---------- Extrait du document
Isabelle Kocher au women’s forum: quelle sera l’énergie de l’économie du partage ?

30/11/2016

Actualité

L’économie du partage est-elle synonyme d’un monde de partage ? Tel était le thème de la 12e édition du Women’s Forum, qui se tient du 30 novembre au 2 décembre à Deauville. Isabelle Kocher est intervenue sur le thème de la révolution de l’économie de partage à venir dans l’industrie de l’énergie et a publié dans le Huffington Post une tribune sur le sujet.

 

Retrouvez ci-dessous la tribune d’Isabelle Kocher publiée dans le Huffington Post le 29 novembre 2016.

Comment l’économie du partage et l’énergie durable va modifier l’économie des plus démunis

Quelle sera l’énergie de « l’économie du partage » ?

Un marché où chacun est désormais en mesure de fournir un bien ou un service à un tiers, où la frontière entre producteur et consommateur s’estompe, telle est la nouvelle économie du partage. Cette dynamique est synonyme de progrès économique et social, parce qu’elle remet en question les positions établies des grands acteurs dans l’ensemble des secteurs. Elle crée aussi un rapport de forces plus favorable au consommateur, qui dispose désormais d’une plus grande liberté de choix.

À première vue, l’énergie semblait protégée de ce phénomène de profonde transformation de la société. Les investissements colossaux nécessaires à l’exploitation, le transport, la distribution ne semblaient à la portée que de quelques grands groupes internationaux. Comment des particuliers pourraient-ils concurrencer les grands acteurs et produire et commercialiser eux-mêmes l’énergie ?
--------------------
---------- Données fournies
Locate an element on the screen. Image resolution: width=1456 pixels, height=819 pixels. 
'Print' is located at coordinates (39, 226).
--------------------
---------- Données fournies
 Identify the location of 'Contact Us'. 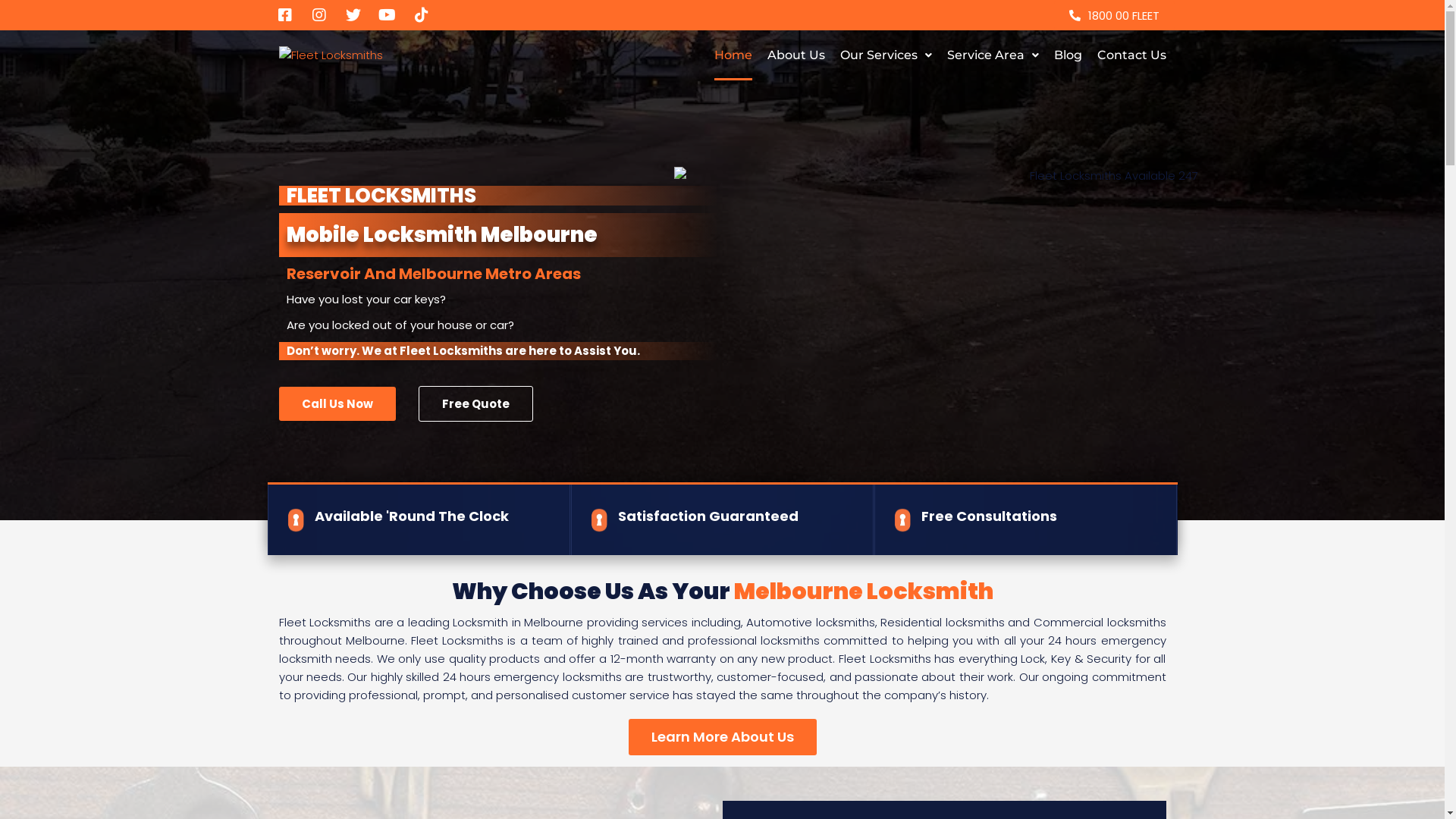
--------------------
Travail demandé
Recopiez mot pour mot et en entier l'extrait sur l'économie du partage et l'énergie. Les enregistrements ne sont d'aucune utilité ici.

Corrigé
Isabelle Kocher au women’s forum: quelle sera l’énergie de l’économie du partage ?

30/11/2016

Actualité

L’économie du partage est-elle synonyme d’un monde de partage ? Tel était le thème de la 12e édition du Women’s Forum, qui se tient du 30 novembre au 2 décembre à Deauville. Isabelle Kocher est intervenue sur le thème de la révolution de l’économie de partage à venir dans l’industrie de l’énergie et a publié dans le Huffington Post une tribune sur le sujet.

 

Retrouvez ci-dessous la tribune d’Isabelle Kocher publiée dans le Huffington Post le 29 novembre 2016.

Comment l’économie du partage et l’énergie durable va modifier l’économie des plus démunis

Quelle sera l’énergie de « l’économie du partage » ?

Un marché où chacun est désormais en mesure de fournir un bien ou un service à un tiers, où la frontière entre producteur et consommateur s’estompe, telle est la nouvelle économie du partage. Cette dynamique est synonyme de progrès économique et social, parce qu’elle remet en question les positions établies des grands acteurs dans l’ensemble des secteurs. Elle crée aussi un rapport de forces plus favorable au consommateur, qui dispose désormais d’une plus grande liberté de choix.

À première vue, l’énergie semblait protégée de ce phénomène de profonde transformation de la société. Les investissements colossaux nécessaires à l’exploitation, le transport, la distribution ne semblaient à la portée que de quelques grands groupes internationaux. Comment des particuliers pourraient-ils concurrencer les grands acteurs et produire et commercialiser eux-mêmes l’énergie ?